There is a word for this behavior which is cowardice. And the bullying we’ve seen since this event started making news (condemning those who criticize them as enemies of free speech, banning the press, etc.) is just a demonstration of something we learned from Saturday morning cartoons: that bullies are cowards (and vice versa).
One of the most important things I’ve learned in participating in debate over the years is something called the Principle of Charity. This principle says that those participating in debate are obligated to take on their opponent’s strongest arguments, rather than just pouncing on their weakest (and pretending that those weak arguments are all that there are).
Despite the fact that my writing is probably too long-winded to attract a wide audience, and my viewpoint somewhat eccentric, I will at least be able to go into next week knowing that by choosing to take on my opponent’s chosen arguments (all of them) I was willing to live by the Principle of Charity and to not chicken out or take shortcuts to demonstrate the hollowness of the whole BDS enterprise.
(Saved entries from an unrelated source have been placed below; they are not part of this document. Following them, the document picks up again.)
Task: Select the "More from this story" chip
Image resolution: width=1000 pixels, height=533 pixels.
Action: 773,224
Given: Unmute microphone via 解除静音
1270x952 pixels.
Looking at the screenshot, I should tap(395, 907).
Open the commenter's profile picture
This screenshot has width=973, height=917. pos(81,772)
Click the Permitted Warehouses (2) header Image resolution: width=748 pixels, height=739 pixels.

Human beings being what they are, the organizers of PennBDS know in their heart of hearts that they cannot say the same thing. When given the chance to argue and defend their positions they dodged, they weaved and they hid. They found (or invented) arguments they would rather take on (such as claims that anyone criticizing them were just hurling empty accusations of anti-Semitism) in order to avoid more substantial ones.
No doubt they will try to ameliorate feelings of spinal inadequacy by congratulating themselves on their courage for standing up to dark, all-powerful Zionist forces that opposed them. But in the years to come, when most of them have left radical politics behind in order to focus on applications to dental school, a little voice will continue to speak to them reminding them that when they had the chance to truly fight for a cause they claimed to believe in, they chose to do anything but.